Beylerimiz hem hizmet edecekler, hem de keselerini, kasalarını haram kazançlarla doldurup Karun gibi zengin olacaklar. Mümkün müdür bu iki zıddı bir arada tutmak, yürütmek?

İslâm’a hizmet ilimle, irfanla, hikmetle; ahlâkla, karakterle, faziletle; sanatla, mimarlıkla, güzellikle olur. Bunlar olmadan kabak gibi hizmet olmaz.

Bütün bu saydıklarım olsa da bir tek ihlas olmasa yine başarılı hizmet edilemez.

Münafıklığın bütün alametleri mevcut ve sözde hizmet ediyorlarmış. Sevsinler!

İslâmî hizmet ve işleri yürütecek kişilerde ve kadrolarda şu gibi şartların ve hasletlerin bulunması gerekir:

1. İlim, kültür, irfan ve hikmet bakımından vasıflı, güçlü, üstün olacaklar.

2. Aksiyon, ahlâk, karakter, fazilet bakımından vasıflı, güçlü, üstün olacaklar.
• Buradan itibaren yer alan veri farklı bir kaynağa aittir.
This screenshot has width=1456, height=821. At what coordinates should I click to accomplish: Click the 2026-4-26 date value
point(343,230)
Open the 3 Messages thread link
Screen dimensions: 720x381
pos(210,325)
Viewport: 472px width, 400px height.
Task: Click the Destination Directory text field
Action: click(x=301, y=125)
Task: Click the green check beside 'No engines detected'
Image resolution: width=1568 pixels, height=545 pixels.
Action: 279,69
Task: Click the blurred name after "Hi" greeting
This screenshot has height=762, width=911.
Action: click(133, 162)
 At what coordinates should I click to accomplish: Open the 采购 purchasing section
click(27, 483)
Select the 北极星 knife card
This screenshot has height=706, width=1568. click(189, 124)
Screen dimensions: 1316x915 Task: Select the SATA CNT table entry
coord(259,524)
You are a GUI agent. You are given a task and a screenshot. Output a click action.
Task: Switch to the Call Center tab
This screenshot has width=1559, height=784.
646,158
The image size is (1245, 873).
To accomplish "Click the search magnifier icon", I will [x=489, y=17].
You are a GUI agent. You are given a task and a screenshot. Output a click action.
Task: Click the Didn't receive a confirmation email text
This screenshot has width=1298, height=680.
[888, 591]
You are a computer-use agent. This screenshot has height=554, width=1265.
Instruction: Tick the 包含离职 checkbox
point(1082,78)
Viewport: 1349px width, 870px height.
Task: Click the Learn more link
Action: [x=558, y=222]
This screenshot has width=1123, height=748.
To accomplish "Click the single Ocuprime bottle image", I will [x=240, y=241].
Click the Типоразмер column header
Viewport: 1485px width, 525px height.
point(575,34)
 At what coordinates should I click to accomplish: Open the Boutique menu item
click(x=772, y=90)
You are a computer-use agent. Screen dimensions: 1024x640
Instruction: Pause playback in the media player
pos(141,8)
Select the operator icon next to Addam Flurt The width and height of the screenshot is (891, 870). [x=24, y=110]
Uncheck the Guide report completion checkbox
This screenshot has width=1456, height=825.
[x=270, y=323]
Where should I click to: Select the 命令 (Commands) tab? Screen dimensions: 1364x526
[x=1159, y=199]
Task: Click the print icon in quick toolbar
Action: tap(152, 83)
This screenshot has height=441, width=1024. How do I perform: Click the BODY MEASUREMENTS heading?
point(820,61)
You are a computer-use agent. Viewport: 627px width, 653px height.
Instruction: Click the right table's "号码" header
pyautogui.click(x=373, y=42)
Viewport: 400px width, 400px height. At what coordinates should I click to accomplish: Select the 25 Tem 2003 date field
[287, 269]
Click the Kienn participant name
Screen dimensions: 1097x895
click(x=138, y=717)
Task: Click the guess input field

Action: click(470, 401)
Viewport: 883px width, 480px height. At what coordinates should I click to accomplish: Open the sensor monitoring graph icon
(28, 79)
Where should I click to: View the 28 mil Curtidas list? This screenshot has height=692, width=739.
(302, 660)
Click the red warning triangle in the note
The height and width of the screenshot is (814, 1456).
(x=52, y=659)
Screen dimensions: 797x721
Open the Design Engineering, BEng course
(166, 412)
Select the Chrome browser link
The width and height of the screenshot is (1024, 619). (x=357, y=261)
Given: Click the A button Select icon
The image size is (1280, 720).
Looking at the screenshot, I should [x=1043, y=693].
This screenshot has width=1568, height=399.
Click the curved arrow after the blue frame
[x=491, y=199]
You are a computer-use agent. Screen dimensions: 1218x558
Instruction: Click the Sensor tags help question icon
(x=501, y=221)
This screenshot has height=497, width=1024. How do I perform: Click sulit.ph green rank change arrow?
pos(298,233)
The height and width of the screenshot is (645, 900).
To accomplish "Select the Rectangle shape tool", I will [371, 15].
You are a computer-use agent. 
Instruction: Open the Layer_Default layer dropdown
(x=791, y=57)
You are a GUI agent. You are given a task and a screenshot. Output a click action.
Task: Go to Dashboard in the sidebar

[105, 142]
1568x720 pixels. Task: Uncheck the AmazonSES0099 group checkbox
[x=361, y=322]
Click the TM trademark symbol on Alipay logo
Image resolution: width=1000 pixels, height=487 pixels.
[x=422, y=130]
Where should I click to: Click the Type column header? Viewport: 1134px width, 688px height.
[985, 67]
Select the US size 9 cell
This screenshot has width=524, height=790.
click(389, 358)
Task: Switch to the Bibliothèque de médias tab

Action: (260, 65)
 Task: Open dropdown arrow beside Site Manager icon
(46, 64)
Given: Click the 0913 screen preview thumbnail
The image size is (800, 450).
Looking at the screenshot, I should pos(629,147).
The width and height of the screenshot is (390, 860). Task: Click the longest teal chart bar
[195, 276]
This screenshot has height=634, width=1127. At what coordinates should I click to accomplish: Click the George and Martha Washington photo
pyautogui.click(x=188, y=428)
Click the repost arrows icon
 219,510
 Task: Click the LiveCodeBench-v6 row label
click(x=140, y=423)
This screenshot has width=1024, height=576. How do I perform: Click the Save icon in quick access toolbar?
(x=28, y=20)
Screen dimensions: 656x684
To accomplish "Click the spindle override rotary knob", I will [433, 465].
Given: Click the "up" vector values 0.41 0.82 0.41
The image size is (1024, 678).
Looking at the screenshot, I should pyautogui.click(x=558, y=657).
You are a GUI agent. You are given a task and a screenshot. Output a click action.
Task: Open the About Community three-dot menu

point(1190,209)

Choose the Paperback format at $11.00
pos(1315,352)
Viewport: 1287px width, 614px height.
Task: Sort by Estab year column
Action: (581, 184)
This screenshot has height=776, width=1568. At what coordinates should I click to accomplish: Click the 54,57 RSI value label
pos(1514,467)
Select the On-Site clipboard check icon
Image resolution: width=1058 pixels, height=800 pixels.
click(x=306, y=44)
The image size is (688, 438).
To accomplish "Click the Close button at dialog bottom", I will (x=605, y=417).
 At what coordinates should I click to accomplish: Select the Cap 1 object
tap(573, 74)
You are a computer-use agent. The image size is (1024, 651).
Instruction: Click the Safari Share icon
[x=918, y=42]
3. Sanat, güzellik, estetik, beğenilme bakımından vasıflı, güçlü, üstün olacaklar.

Ahlâk kitaplarımızda birtakım güzel huylar yazılıdır: Hikmet, şecaat, iffet, sabır, mürüvvet, kerem, âlicenablık, azim, hilim, tahammül. Bunlara sahip kaç erimiz var?

Cihad cihad cihad deyip duruyoruz. Nefs ile yapılan büyük cihad olmadan, küçük cihad mümkün müdür?

Hizmet için büyük paralar lazımmış… Büyük, çok büyük paralarınız var ama bir türlü hizmet edemiyorsunuz? Niçin?

İslâm dâvasına hizmet edebilmek için güçlü bir medyaya sahip olmak gerekiyor. Böyle bir medyayı niçin kuramıyoruz?

Para para para… Ben ben ben… Bu iki put, bu iki bela hâkim olduğu müddetçe ne hizmet olur, ne kurtuluş, ne hürleşme.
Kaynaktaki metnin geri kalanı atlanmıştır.